With currently about 300 components and about 70 profiles available, the question arises if we can recommend some components. This is certainly the case, we strongly advise to use those components, which contain standardized vocabularies for language names, country names, continents, etc. This will greatly enhance the interoperability and the metadata quality. Some other components, like cmdi-description are also general enough to be recommended.

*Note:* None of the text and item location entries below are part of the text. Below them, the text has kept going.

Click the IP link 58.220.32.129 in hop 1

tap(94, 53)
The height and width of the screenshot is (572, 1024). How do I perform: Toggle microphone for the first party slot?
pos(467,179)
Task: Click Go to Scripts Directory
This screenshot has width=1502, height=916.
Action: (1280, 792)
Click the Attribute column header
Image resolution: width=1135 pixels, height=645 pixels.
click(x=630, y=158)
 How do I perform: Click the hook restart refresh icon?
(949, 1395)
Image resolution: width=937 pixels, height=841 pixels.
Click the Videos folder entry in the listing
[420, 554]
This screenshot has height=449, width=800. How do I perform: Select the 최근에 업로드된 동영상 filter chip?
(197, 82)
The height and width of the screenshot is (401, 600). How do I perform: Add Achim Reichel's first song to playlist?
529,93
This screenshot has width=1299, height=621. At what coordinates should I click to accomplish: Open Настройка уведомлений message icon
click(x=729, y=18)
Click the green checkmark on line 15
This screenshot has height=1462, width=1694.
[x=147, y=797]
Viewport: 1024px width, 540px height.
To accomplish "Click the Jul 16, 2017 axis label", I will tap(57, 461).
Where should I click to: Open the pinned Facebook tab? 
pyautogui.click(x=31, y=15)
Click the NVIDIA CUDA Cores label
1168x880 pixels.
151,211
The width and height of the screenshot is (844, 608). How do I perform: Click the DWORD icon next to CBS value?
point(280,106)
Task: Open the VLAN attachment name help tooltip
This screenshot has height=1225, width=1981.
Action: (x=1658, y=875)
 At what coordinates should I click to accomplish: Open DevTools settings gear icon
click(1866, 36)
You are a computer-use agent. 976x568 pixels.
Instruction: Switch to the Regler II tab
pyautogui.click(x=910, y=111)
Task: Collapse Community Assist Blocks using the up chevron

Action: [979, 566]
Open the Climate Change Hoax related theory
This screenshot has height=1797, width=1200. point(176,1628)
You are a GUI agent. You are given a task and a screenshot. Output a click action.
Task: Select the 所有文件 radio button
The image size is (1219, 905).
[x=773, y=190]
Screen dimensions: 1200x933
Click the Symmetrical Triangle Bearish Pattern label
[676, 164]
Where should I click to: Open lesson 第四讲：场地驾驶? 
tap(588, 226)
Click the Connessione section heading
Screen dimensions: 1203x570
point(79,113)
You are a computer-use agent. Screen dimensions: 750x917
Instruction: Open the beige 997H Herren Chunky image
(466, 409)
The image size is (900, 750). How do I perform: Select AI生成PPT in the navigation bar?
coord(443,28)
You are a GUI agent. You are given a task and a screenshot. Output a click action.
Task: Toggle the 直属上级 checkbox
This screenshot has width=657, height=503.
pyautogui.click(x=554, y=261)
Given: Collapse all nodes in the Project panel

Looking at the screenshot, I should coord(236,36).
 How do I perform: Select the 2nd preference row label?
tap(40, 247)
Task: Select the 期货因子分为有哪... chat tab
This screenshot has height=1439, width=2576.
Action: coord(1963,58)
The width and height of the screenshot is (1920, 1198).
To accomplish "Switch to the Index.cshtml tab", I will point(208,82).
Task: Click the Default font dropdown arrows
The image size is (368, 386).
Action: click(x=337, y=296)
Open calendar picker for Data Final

It should be noted that the list of recommended components and profiles that adhere to high quality standards (e.g. there are ISOcat links for all elements used) is constantly growing and therefore it is recommended to check the most-up-to-date information.

Quite often there is already some metadata available in a non-CMDI format. For certain frequently occurring conversions there are conversion methods available. Such a method includes:

For OLAC, DC, IMDI and TEI-headers these conversion methods are described in detail on the CLARIN EU website. A similar conversion scheme for MetaShare metadata is planned but not yet available.